Open Harleen8118 opened 9 months ago
Sliding attention - in principle - just allows the model to run faster by only considering a portion of the input context. If anything, it technically degrades performance rather than improves it.
In practise, the sliding attention hasn't really been used by Mistral and most Mistral models seem to effectively set the sliding window length to the full input context length...
Please correct me someone if I'm mistaken on this.
I'm not really sure but here's why I thought it will be better: 1) Extending full attention has proven to be ineffective, as the model only tend to remember first and last parts of the tokens. 2) Sliding windows can fix this by Sliding through the tokens and considering specific parts of the input tokens while predicting next output token. This should result in better RAG and prompt following in general.

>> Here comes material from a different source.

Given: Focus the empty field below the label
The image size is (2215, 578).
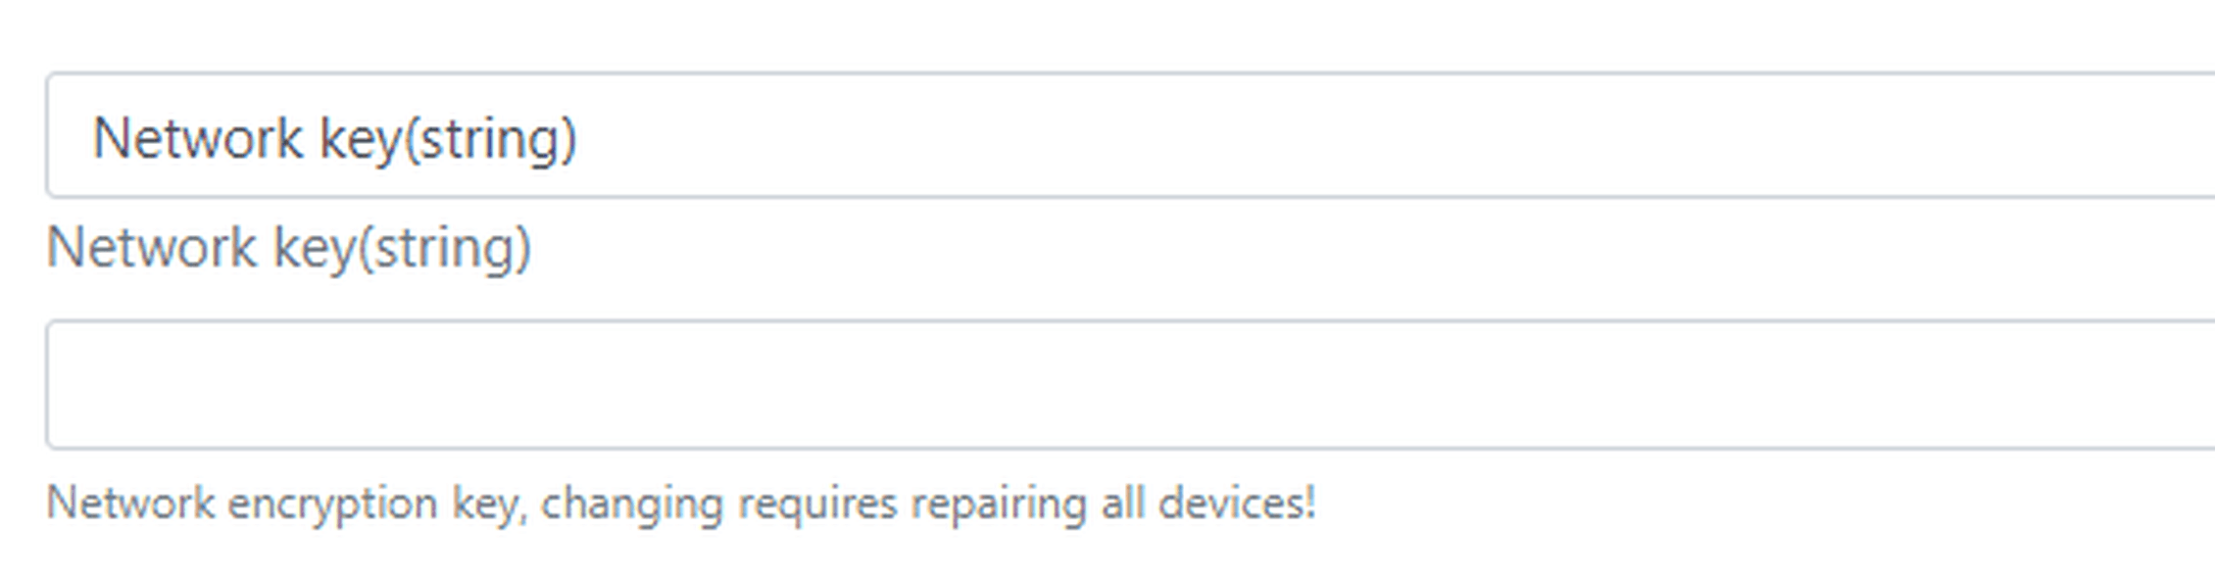Looking at the screenshot, I should 1130,384.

Please correct me if I'm misinterpreting somethings. Thanks )
Properly trained models are able to do passkey retrieval on all of the text. Test GPT4 or DeepSeek Coder or Yi models and they all succeed. They use standard attention (no sliding window).
By definition, sliding window attends to less of the text than full context, so it performs worse on perplexity but is faster to inference.
I agree with @RonanKMcGovern here on the effectiveness of sliding window attention (even though I have not done an apple-to-apple comparison.) Would appreciate it if someone could submit a PR of the sliding window so I can then find some time to run some small-scale experiments.
Sliding window context is one of the tricks that makes Mistral 7b so good at prompt following. Can you add this sliding window to tiny llama's architecture?